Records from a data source

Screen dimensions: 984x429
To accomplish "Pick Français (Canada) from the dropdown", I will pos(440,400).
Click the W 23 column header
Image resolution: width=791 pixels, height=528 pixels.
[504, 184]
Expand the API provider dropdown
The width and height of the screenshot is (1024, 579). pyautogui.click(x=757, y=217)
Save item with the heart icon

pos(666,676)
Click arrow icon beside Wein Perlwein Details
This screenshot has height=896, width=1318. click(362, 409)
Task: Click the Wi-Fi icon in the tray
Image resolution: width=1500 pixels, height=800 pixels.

[Short problem] Extract each line above that contains the string "Image", paying attention to case.

[Task response]
Image resolution: width=791 pixels, height=528 pixels.
Image resolution: width=1500 pixels, height=800 pixels.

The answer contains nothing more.